Una figura che riecheggia in tutta l’opera proprio attraverso l’apprendista che volteggia in aria legato con le corde che invade gli incubi di Grimes, seppur prosciolto dalle accuse per la legge, ma responsabile ed emarginato dalla società.
Sempre trascinanti, di crudo realismo le scene di gruppo soprattutto nella scena della taverna con i paesani che entrano a gruppi all’interno dello spazio per ripararsi dalla tempesta, lacerante la spiaggia con i detriti.

Il cast unico, è in continuità con l’edizione del 2021: il famoso tenore statunitense Allan Clayton interpreta Peter Grimes è vocalmente potente, fisicamente perfetto per un personaggio testardo ed emarginato che spera di mettere a tacere i pettegolezzi del villaggio arricchendosi. La sua interpretazione restituisce un personaggio rude e poetico al tempo stesso, un vero e proprio outsider, che si sviluppa intorno alla morte che personaggio travolto dal coro in lontananza con la voce che si spoglia di ogni colore fino a essere inghiottito in mare, condannato dalla società che lo ritiene colpevole anche della morte del fondo giovane apprendista.

Crede in lui solo la dolcissima Ellen, Sophie Bevan, ma sono ben tratteggiati anche gli altri personaggi tra cui il capitano Balstrode di Simon Keenlyside.
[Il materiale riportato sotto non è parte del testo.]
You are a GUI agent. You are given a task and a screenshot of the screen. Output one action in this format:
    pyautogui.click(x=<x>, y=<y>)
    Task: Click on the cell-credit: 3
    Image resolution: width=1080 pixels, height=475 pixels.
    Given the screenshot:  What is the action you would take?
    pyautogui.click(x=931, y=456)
Immenso il Coro preparato dal Maestro Ciro Visco, vero protagonista della storia fino all’esaltazione dionisiaca della caccia a Peter che diventa una sorta di fantoccio nell’atto finale.
Alla prima direzione del Grimes, Michele Mariotti regala “lussureggianti pagine sinfoniche, possenti cori, arie solistiche meravigliose“, ricorda il Maestro, inquietudine sfuggente e struggente della partitura mantenendo un piglio fluido e drammatico, nella potenza degli interludi che sembra richiamare il mare, sempre minaccioso e antagonista.

Se la Warner regala continuità drammaturgica, Mariotti regala intensità e fluidità ai suoni intensi, fin una partitura ricca di contrasti dove riecheggia l’inquietudine del mare. Da un parte la bellezza maestosa della natura, dall’altra, l’aridità delle relazioni umane.
Standing ovation deal pubblico più che meritata per la riscoperta di un’opera commovente e poco conosciuta.
A ridosso delle ultime recite del Grimes, si conclude stagione al Teatro Nazionale, in coproduzione con il REF, – RomaEuropa Festival, con L’ultimo viaggio di Sindbad su musica di Silvia Colasanti su estratti di testi di Erri De Luca, con la regia di Luca Micheletti, primo progetto triennale dedicato alle compositrici donne che vede il debutto del giovane Enrico Saverio Pagano sul podio, confermando l’attenzione ai giovani talenti anche nel cast, con la presenza di lusso di Roberto Friontali. L’ultimo viaggio di Sindbad è un dramma corale che ripercorre le vicende di un capitano, ispirato alla leggendaria figura di Sindbad, arrivato al suo ultimo viaggio con un carico di uomini, donne e bambini che diventa la vicenda simbolo delle grandi tragedie contemporanee, tra echi biblici e leggende del mare. È un lavoro in sette quadri, con la musica che riflette la provenienza di “altrove” grazie a strumenti tradizionali di culture diverse che dialogano con l’orchestra e con gli echi popolari delle voci e che si interroga sull’urgenza dell’accoglienza del viaggio gettando uno sguardo a temporale sul dramma della migrazione in un scorcio di nave costruita dove si alternano i personaggi con le loro storie fatte di speranza di violenza ribadendo il rifiuto della violenza e della guerra, con un viaggio atemporale. Libretto un po’ pasticciato, ma di buone intenzioni che lascia un finale aperto a una personale interpretazione.